Temperance societies believed that if people stopped spending money on alcohol, many families would be able to improve their lives. In addition, the grain used in alcohol production would be used during the war for food instead. The Woman’s Christian Temperance Union campaigned for a total prohibition on alcohol. Nellie McClung and Louise McKinney of the Famous Five were members of the movement.
Before and during World War I, the temperance movement led to the banning of alcohol in several provinces, including Alberta and Ontario. Bars were closed and selling alcohol became illegal. In 1918, under the War Measures Act, the federal government enacted Prohibition- laws against making and selling intoxicating liquor. The ban lasted until a year after the war ended.

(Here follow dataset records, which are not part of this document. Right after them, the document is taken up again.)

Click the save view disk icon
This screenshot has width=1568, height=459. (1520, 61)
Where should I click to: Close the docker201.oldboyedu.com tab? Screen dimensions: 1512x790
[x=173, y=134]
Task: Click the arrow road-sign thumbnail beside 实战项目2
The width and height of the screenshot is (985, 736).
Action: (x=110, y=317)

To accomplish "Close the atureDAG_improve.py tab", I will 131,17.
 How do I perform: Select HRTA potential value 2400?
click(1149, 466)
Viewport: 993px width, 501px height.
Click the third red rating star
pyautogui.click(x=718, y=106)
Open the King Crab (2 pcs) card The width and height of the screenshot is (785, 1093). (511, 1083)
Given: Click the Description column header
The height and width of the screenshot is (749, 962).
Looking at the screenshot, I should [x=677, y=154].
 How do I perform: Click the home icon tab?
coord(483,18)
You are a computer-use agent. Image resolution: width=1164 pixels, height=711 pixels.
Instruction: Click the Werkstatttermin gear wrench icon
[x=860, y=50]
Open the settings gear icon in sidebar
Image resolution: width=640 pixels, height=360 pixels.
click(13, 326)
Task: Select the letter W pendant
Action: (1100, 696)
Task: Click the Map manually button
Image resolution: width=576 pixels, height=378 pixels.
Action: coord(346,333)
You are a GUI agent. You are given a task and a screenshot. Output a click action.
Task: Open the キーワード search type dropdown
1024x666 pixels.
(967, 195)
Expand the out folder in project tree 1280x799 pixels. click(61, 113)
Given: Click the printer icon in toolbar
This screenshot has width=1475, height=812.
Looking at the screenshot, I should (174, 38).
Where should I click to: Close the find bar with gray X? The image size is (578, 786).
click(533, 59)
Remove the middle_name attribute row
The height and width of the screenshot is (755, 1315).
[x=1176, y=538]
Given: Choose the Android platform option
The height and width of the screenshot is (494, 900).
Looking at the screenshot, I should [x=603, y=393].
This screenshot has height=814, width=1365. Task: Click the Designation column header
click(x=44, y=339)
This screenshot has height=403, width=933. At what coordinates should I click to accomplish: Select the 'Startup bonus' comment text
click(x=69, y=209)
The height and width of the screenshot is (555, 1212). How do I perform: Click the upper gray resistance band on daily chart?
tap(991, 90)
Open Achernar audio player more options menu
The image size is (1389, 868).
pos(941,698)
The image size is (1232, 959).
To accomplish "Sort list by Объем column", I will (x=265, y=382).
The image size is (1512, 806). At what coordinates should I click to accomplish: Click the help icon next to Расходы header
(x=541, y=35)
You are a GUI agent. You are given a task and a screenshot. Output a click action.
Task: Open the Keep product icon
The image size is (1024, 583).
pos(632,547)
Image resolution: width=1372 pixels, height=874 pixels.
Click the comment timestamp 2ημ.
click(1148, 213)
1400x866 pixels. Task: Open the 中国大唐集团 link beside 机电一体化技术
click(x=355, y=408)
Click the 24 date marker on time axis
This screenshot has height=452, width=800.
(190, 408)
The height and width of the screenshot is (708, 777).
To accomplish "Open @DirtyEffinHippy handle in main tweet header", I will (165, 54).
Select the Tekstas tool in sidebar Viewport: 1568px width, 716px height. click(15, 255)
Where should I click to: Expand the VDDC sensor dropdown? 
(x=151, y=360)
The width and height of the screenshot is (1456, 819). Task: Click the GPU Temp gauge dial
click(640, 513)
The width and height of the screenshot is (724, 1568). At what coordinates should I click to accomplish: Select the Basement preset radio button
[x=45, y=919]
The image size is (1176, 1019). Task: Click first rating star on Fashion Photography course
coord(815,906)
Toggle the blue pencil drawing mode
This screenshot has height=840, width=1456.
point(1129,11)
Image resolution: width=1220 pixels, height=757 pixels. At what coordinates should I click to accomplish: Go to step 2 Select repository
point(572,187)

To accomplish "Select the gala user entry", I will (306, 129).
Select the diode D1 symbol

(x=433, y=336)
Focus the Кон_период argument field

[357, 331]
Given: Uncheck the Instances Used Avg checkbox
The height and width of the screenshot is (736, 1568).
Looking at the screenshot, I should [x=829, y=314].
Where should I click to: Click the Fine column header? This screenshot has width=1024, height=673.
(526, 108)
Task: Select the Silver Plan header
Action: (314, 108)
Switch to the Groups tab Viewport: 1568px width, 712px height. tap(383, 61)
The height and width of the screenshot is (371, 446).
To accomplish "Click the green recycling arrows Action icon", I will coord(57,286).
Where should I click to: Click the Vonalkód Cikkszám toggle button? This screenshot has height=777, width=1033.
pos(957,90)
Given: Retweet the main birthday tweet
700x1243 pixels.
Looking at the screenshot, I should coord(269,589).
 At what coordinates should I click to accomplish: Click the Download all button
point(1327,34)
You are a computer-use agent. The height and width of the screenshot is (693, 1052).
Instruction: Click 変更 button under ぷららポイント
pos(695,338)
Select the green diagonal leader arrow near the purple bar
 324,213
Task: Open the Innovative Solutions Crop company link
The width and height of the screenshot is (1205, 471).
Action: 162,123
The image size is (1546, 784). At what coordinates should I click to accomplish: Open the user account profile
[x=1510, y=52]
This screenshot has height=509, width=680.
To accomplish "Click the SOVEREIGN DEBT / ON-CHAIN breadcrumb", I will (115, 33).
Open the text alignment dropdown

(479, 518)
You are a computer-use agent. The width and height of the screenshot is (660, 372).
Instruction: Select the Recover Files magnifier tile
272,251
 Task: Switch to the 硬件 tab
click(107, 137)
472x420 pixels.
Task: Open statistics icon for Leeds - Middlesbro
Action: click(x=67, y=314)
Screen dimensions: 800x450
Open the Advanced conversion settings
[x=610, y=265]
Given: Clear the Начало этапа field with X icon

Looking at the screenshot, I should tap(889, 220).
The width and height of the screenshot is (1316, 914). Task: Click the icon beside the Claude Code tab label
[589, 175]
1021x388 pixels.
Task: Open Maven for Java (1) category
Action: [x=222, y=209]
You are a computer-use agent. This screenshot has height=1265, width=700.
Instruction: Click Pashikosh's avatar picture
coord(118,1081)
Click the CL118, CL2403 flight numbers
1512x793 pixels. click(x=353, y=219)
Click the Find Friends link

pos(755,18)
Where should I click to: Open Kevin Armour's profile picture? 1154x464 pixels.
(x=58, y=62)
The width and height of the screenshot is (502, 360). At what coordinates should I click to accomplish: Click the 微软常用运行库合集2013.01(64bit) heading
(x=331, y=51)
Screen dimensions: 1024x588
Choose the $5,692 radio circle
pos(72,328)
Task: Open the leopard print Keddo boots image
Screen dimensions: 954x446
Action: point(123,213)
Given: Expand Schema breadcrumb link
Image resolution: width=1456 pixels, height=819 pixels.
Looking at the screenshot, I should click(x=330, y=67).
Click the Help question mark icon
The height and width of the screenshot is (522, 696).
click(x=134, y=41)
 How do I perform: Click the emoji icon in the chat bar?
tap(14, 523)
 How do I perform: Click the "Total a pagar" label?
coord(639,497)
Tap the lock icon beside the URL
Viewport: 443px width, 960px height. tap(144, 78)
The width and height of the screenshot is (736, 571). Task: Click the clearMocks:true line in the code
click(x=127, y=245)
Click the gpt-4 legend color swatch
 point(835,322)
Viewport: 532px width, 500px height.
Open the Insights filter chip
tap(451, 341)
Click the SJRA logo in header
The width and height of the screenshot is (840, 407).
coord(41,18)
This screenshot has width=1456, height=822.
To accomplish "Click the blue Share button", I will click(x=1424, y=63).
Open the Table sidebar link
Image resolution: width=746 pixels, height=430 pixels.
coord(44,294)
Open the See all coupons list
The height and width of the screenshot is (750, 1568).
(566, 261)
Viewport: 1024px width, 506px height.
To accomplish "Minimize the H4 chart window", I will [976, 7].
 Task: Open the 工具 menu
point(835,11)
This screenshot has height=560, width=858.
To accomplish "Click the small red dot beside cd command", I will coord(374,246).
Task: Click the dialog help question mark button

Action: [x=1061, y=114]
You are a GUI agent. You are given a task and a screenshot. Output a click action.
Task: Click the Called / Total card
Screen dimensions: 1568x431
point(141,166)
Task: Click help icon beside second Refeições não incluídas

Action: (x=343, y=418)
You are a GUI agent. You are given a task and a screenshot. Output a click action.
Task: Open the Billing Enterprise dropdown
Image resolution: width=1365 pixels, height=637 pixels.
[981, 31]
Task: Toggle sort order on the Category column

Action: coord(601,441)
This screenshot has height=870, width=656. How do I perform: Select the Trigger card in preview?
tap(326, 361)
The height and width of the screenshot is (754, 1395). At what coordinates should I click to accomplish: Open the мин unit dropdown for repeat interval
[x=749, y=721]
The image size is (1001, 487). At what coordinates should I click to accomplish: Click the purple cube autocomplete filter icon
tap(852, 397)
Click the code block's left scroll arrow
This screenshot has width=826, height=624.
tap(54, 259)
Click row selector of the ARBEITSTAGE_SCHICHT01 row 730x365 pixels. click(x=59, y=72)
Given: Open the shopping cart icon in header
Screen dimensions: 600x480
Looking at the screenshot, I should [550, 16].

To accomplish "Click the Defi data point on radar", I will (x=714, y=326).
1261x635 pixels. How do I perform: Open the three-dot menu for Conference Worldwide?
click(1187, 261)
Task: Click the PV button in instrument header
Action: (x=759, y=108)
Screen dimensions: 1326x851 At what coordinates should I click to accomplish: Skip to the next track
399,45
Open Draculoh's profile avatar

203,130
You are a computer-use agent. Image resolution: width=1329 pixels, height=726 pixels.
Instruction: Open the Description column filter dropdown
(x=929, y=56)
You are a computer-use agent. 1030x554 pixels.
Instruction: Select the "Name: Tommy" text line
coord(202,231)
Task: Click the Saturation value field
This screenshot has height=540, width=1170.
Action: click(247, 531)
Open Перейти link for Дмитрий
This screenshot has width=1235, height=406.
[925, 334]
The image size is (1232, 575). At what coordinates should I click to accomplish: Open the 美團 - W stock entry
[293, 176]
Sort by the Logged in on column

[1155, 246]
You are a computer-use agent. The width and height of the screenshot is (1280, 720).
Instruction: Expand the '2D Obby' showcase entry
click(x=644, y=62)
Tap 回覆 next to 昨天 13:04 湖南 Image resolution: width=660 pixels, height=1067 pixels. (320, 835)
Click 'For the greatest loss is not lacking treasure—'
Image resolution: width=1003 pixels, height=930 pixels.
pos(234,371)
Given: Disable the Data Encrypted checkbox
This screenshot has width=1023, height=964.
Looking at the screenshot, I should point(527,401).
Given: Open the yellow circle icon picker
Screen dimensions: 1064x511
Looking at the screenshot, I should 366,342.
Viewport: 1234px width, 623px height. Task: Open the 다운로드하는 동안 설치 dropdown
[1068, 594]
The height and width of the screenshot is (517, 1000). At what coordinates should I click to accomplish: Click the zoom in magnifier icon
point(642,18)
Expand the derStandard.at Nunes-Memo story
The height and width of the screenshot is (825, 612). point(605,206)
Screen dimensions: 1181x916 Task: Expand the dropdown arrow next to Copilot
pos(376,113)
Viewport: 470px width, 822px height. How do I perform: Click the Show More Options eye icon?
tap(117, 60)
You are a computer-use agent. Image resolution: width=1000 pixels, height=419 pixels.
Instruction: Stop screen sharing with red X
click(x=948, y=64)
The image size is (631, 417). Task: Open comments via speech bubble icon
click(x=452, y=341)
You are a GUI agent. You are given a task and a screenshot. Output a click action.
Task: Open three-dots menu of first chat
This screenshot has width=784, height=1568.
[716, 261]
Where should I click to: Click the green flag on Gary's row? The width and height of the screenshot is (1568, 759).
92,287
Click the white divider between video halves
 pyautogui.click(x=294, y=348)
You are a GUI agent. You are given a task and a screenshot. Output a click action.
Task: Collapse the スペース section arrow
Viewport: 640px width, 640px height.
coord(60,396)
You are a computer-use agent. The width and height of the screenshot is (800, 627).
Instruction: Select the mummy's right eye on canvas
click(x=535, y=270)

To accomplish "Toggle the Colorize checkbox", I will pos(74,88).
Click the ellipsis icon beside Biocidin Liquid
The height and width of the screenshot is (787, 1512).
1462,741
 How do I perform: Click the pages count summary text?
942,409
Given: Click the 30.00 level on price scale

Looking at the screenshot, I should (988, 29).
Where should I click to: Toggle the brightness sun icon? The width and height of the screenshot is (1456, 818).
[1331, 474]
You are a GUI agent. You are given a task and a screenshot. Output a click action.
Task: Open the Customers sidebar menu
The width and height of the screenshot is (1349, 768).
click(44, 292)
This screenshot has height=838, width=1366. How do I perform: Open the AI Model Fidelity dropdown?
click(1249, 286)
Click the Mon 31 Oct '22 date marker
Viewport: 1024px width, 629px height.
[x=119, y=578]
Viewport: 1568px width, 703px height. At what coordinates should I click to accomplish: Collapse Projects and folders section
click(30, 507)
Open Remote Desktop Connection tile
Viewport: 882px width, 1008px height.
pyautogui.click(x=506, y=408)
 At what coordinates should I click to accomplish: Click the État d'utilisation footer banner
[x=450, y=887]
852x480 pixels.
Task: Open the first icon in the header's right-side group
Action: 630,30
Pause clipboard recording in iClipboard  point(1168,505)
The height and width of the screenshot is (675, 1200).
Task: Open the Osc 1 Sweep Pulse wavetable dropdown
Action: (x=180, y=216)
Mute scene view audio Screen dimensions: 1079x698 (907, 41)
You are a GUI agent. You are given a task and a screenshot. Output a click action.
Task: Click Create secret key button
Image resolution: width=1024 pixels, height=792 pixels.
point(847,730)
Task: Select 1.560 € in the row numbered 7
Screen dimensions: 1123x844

Not all Canadians were happy with Prohibition, and a brisk illegal trade in alcohol developed. Criminals became rich selling expensive, illegal liquor to Canadians. Governments lost the income generated by alcohol taxes. By 1921, provincial governments began to repeal prohibition laws and replace them with government controlled liquor sales.
The United States Government had also introduced Prohibition, and the U.S. laws remained in effect well after Prohibition had ended in Canada. This created a profitable business opportunity for Canadian liquor companies, which looked the other way when their products were smuggled into the U.S.
Every year, “rum runners” transported about 45 Million litres of liquor into the U.S., often through remote land crossings or across lakes and rivers in boats. Small-scale smugglers often hid liquor containers in their clothing, in baby carriages, or in other ways. Larger-scale smugglers used fast boats or cars to bypass border checkpoints. Some Canadian rum runners, such as Rocco Perri and Emilio Picariello, developed reputations as larger-than-life “entrepreneurs.”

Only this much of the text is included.